TIP Tools such as GATTacker (https://github.com/securing/gattacker) can be used to perform on-path attacks in BLE implementations. BtleJuice (https://github.com/DigitalSecurity/BtleJuice) is a framework for performing interception and manipulation of BLE traffic.

"Three factors that add complexity to managing and securing IoT systems are additional complexity due to disparate hardware and software, the use of legacy technologies, and multiple vendors and integrators can operate in a single system."

IoT Security Special Considerations

There are a few special consideration to keep in mind when trying to secure IoT implementations.

1. Fragile Environment — Many IoT devices have limited compute resources. Because of this lack of resources, some security features, including encryption, may not even be supported in IoT devices.
2. Availability Concerns — DoS attacks against IoT systems are a major concern.
3. Data Corruption — IoT protocols are often susceptible to input validation vulnerabilities, as well as data corruption issues.
4. Data Exfiltration — IoT devices could be manipulated by an attacker and used for sensitive data exfiltration.

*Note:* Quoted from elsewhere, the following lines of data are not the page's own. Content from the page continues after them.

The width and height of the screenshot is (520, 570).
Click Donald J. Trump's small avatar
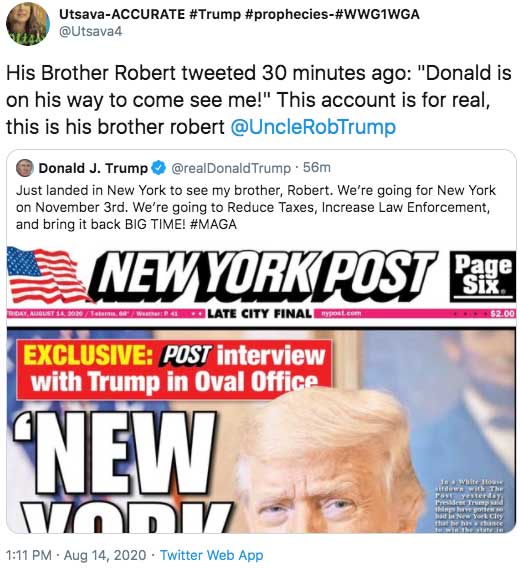(25, 168)
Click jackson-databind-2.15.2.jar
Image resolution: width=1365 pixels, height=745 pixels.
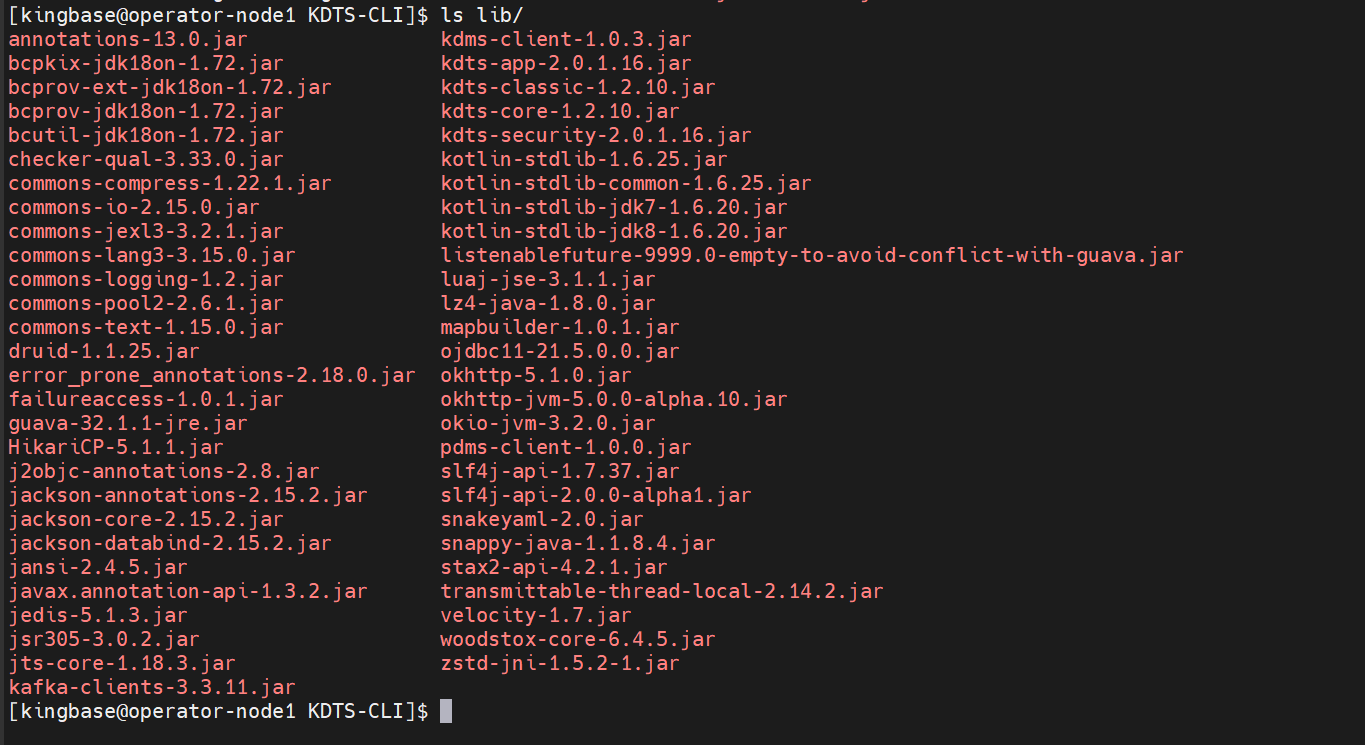pos(169,543)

Common IoT Vulnerabilities

The following are some of the most common security vulnerabilities affecting IoT implementations.

1. Insecure defaults — Default credentials and insecure default configuration are often concerns with IoT devices. For instance, if you do a search in Shodan.io for IoT devices, you will find hundreds of IoT devices with default credentials and insecure configuration exposed on the Internet.
2. Plaintext Communication and data leakage — As mentioned earlier, some IoT devices do not provide support for encryption. Even if encryption is supported, many IoT devices fail to implement encrypted communications, and an attacker could easily steal sensitive information. The leakage of sensitive information is always a concern with IoT devices.
3. Hard-coded configuration — Often IoT vendors sell their products with hard-coded insecure configuration or credentials.
4. Outdated firmware/hardware and the use of insecure or outdated components — Many organizations continue to run outdated software and hardware in their IoT devices. In some cases, some of these devices are never updated! Think about an IoT device controlling different operations on an oil rig platform in the middle of the ocean. In some cases, these devices are never updated, and if you update them, you will have to send a crew to physically perform a software or hardware upgrade. IoT devices often lack a secure update mechanism.
5. "To ensure that the video surveillance equipment, and other IoT devices, are secure, the devices should be capable of encrypted communication, default credentials and configurations should be changed, and the device software should be updatable as needed."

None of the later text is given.